DATA EXTRACT:
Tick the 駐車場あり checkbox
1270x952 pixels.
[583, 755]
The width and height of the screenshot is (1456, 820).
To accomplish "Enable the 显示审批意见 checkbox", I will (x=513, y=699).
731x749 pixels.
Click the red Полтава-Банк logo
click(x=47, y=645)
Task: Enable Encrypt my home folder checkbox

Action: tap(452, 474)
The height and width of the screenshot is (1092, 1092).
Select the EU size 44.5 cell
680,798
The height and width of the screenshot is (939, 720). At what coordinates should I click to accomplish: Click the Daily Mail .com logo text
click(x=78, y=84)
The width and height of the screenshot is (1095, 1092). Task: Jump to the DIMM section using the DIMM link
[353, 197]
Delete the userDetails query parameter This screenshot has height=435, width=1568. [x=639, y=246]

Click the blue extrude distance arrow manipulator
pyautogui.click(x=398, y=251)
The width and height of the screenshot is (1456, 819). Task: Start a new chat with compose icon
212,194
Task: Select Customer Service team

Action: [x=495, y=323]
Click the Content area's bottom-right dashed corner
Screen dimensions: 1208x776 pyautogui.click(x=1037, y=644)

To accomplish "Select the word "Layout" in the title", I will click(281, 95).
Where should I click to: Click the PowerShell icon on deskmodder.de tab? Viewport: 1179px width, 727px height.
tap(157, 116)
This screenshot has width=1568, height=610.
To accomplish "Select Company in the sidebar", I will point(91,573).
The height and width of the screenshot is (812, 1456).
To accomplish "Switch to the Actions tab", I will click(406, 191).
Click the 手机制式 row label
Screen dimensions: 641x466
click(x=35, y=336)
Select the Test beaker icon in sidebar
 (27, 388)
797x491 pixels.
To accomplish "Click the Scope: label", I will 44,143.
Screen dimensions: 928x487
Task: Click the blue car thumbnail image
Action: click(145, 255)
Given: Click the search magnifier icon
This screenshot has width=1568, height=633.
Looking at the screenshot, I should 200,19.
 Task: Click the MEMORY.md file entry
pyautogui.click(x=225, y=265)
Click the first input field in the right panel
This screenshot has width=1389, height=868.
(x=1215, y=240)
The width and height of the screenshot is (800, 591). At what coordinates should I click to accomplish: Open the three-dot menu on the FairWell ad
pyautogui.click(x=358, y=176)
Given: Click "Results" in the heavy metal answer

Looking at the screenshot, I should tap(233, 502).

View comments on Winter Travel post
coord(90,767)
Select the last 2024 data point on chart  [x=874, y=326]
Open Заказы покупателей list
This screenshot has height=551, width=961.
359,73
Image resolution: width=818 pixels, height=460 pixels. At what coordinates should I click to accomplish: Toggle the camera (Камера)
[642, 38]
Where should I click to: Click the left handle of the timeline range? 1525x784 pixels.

AIM:
Present every line of the material above as a numbered list, omitting the blank lines.

FINISHED TASK:
1. Tick the 駐車場あり checkbox
2. 1270x952 pixels.
3. [583, 755]
4. The width and height of the screenshot is (1456, 820).
5. To accomplish "Enable the 显示审批意见 checkbox", I will (x=513, y=699).
6. 731x749 pixels.
7. Click the red Полтава-Банк logo
8. click(x=47, y=645)
9. Task: Enable Encrypt my home folder checkbox
10. Action: tap(452, 474)
11. The height and width of the screenshot is (1092, 1092).
12. Select the EU size 44.5 cell
13. 680,798
14. The height and width of the screenshot is (939, 720). At what coordinates should I click to accomplish: Click the Daily Mail .com logo text
15. click(x=78, y=84)
16. The width and height of the screenshot is (1095, 1092). Task: Jump to the DIMM section using the DIMM link
17. [353, 197]
18. Delete the userDetails query parameter This screenshot has height=435, width=1568. [x=639, y=246]
19. Click the blue extrude distance arrow manipulator
20. pyautogui.click(x=398, y=251)
21. The width and height of the screenshot is (1456, 819). Task: Start a new chat with compose icon
22. 212,194
23. Task: Select Customer Service team
24. Action: [x=495, y=323]
25. Click the Content area's bottom-right dashed corner
26. Screen dimensions: 1208x776 pyautogui.click(x=1037, y=644)
27. To accomplish "Select the word "Layout" in the title", I will click(281, 95).
28. Where should I click to: Click the PowerShell icon on deskmodder.de tab? Viewport: 1179px width, 727px height.
29. tap(157, 116)
30. This screenshot has width=1568, height=610.
31. To accomplish "Select Company in the sidebar", I will point(91,573).
32. The height and width of the screenshot is (812, 1456).
33. To accomplish "Switch to the Actions tab", I will click(406, 191).
34. Click the 手机制式 row label
35. Screen dimensions: 641x466
36. click(x=35, y=336)
37. Select the Test beaker icon in sidebar
38.  (27, 388)
39. 797x491 pixels.
40. To accomplish "Click the Scope: label", I will 44,143.
41. Screen dimensions: 928x487
42. Task: Click the blue car thumbnail image
43. Action: click(145, 255)
44. Given: Click the search magnifier icon
45. This screenshot has width=1568, height=633.
46. Looking at the screenshot, I should 200,19.
47.  Task: Click the MEMORY.md file entry
48. pyautogui.click(x=225, y=265)
49. Click the first input field in the right panel
50. This screenshot has width=1389, height=868.
51. (x=1215, y=240)
52. The width and height of the screenshot is (800, 591). At what coordinates should I click to accomplish: Open the three-dot menu on the FairWell ad
53. pyautogui.click(x=358, y=176)
54. Given: Click "Results" in the heavy metal answer
55. Looking at the screenshot, I should tap(233, 502).
56. View comments on Winter Travel post
57. coord(90,767)
58. Select the last 2024 data point on chart  [x=874, y=326]
59. Open Заказы покупателей list
60. This screenshot has height=551, width=961.
61. 359,73
62. Image resolution: width=818 pixels, height=460 pixels. At what coordinates should I click to accomplish: Toggle the camera (Камера)
63. [642, 38]
64. Where should I click to: Click the left handle of the timeline range? 1525x784 pixels.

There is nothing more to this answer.